Traditional preservatives such as sodium benzoate have raised health concerns. Benzoate was shown in a study to cause hypersensitivity in some athsma sufferers. This has caused reexamination of natural preservatives which occur vegetables.[8]

History

The preservation of foods has evolved greatly over the centuries, and has been instrumental in increasing food security. The use of preservatives other than traditional oils, salts, etc. in food began in the late 19th century, but was not widespread until the 20th century.[9]

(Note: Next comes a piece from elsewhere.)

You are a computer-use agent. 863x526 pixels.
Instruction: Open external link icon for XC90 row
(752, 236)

The use of food preservatives varies greatly depending on country. Many developing countries that do not have strong governments to regulate food additives face either harmful levels of preservatives in foods, or a complete avoidance of foods that are considered unnatural or foreign. These countries have also proven useful in case studies surrounding chemical preservatives, as they have been only recently introduced.[10] In urban slums of highly populated countries the knowledge about contents of food tends to be extremely low, despite consumption of these imported foods.[11]

Public Awareness of Food Preservatives

Public awareness of food preservatives is uneven.[12] Americans have a perception that food-borne illnesses happen more often in other counties. This may be true, but the occurrence of illnesses, hospitalizations, and deaths are still high. It is estimated by the Center for Disease Control (CDC) that each year there are 76 million illnesses, 325,000 hospitalizations, and 5,000 deaths linked to food-borne illness.[13]

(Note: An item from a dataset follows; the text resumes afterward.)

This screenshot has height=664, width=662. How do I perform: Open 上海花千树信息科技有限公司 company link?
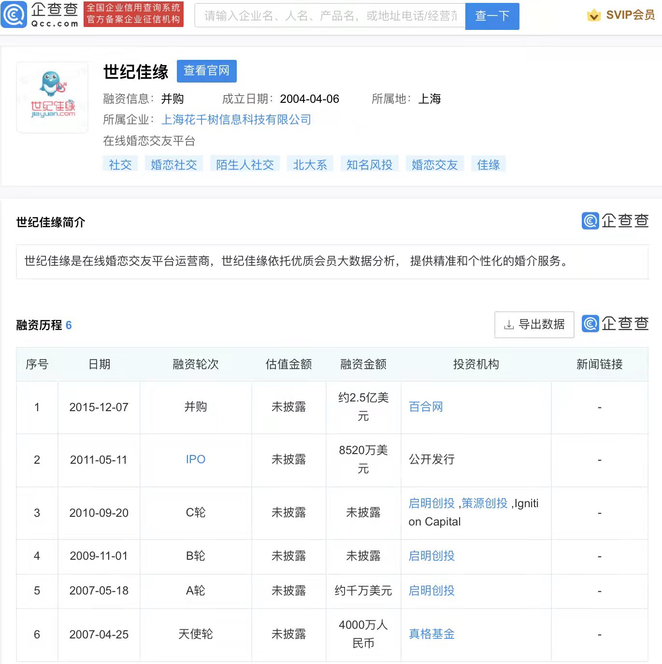(x=236, y=120)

In the U.S., the FDA standards do not currently require fruit and vegetable product labels to reflect the type of chemical preservative(s) used on the produce.[citation needed]

The increasing demand for ready-to-eat fresh food products has led to challenges for food distributors regarding the safety and quality of their foods. Artificial preservatives meet some of these challenges by preserving freshness for longer periods of time, but these preservatives can cause negative side-effects as well. Sodium nitrite is a preservative used in lunch meats, hams, sausages, hot dogs, and bacon to prevent botulism. It serves the important function of controlling the bacteria that cause botulism, but sodium nitrite can react with proteins, or during cooking at high heats, to form carcinogenic N-nitrosamines.[6] It has also been linked to cancer in lab animals.[14] The commonly used sodium benzoate has been found to extend the shelf life of bottled tomato paste to 40 weeks without loss of quality.[7] However, it can form the carcinogen benzene when combined with vitamin C.[citation needed] Many food manufacturers have reformed their products to eliminate this combination, but a risk still exists.[14] Consumption of sodium benzoate may also cause hyperactivity. For over 30 years, there has been a debate about whether or not preservatives and other food additives can cause hyperactivity. Studies have found that there may be increases in hyperactivity amongst children who consume artificial colorings and benzoate preservatives, but these studies were not entirely conclusive. Hyperactivity only increased moderately, and it was not determined if the preservatives, colorings, or a combination of the two were responsible for the increase.[15]